-- Что нужно сделать --
Пожалуйста, повторите слово в слово строки листинга, начиная с самой первой и заканчивая строкой, в которой стоит "pos(37,234)". Обе границы включаются.

-*-

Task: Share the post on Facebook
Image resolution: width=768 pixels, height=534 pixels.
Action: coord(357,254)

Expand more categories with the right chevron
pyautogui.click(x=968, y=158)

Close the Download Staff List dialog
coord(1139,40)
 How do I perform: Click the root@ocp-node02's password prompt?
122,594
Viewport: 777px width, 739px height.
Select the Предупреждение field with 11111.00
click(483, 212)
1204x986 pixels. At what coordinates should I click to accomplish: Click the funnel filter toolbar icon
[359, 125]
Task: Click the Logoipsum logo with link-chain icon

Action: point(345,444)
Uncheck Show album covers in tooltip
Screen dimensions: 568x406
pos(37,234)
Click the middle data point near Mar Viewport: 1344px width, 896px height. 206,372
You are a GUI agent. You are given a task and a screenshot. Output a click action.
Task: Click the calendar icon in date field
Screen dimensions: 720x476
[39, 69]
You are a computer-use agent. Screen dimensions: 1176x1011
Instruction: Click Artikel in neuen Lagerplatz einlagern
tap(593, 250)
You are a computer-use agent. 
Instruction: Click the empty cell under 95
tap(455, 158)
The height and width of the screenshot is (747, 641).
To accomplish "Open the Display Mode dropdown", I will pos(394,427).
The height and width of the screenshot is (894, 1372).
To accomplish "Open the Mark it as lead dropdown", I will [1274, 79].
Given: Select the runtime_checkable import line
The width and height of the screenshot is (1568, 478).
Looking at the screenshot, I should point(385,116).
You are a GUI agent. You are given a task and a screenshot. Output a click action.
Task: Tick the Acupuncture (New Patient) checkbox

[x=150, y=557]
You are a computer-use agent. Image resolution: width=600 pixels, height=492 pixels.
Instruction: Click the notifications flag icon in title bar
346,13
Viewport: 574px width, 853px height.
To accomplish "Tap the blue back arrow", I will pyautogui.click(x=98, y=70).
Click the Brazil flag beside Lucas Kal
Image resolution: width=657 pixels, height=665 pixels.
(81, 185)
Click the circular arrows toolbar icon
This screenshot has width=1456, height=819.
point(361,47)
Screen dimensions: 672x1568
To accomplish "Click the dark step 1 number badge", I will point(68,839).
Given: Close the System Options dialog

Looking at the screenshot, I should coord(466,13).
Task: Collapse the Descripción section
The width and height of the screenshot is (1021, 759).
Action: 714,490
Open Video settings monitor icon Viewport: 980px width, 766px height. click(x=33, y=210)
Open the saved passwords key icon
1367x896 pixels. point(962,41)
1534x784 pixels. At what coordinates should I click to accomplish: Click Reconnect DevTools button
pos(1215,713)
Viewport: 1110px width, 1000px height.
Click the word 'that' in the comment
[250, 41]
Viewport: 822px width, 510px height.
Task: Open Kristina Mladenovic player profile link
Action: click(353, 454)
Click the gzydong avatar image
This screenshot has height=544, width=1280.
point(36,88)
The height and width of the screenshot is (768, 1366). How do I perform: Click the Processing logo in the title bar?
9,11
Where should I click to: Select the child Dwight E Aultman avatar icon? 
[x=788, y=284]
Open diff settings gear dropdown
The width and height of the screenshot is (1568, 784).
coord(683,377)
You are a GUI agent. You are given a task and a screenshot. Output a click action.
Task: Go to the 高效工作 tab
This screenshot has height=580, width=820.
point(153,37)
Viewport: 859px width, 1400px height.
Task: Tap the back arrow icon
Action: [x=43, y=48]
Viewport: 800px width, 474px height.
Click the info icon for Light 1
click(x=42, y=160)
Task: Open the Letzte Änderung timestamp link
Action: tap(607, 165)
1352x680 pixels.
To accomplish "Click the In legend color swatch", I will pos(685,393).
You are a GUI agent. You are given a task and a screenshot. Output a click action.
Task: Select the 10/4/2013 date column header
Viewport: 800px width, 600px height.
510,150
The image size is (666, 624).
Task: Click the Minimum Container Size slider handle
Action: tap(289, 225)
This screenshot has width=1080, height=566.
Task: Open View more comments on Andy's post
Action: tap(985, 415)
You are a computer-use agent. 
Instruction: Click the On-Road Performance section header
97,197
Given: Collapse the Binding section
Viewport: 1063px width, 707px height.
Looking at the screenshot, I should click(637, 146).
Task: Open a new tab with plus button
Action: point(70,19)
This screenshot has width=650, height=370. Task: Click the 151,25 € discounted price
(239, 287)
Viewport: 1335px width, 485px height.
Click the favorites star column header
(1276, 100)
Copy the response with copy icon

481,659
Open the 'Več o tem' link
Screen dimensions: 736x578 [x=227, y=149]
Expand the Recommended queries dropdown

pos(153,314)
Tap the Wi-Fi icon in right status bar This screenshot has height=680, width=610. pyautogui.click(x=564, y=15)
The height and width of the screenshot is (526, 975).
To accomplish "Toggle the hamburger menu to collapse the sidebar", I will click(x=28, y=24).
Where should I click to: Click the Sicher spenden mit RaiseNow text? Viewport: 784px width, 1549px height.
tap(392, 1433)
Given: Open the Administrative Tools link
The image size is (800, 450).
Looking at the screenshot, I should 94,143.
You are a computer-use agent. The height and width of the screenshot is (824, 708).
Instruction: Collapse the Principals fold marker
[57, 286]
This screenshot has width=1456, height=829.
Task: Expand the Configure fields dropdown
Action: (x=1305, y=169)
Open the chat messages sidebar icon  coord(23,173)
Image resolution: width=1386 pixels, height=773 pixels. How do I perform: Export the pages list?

-*-

-- Ответ к заданию --
Task: Share the post on Facebook
Image resolution: width=768 pixels, height=534 pixels.
Action: coord(357,254)

Expand more categories with the right chevron
pyautogui.click(x=968, y=158)

Close the Download Staff List dialog
coord(1139,40)
 How do I perform: Click the root@ocp-node02's password prompt?
122,594
Viewport: 777px width, 739px height.
Select the Предупреждение field with 11111.00
click(483, 212)
1204x986 pixels. At what coordinates should I click to accomplish: Click the funnel filter toolbar icon
[359, 125]
Task: Click the Logoipsum logo with link-chain icon

Action: point(345,444)
Uncheck Show album covers in tooltip
Screen dimensions: 568x406
pos(37,234)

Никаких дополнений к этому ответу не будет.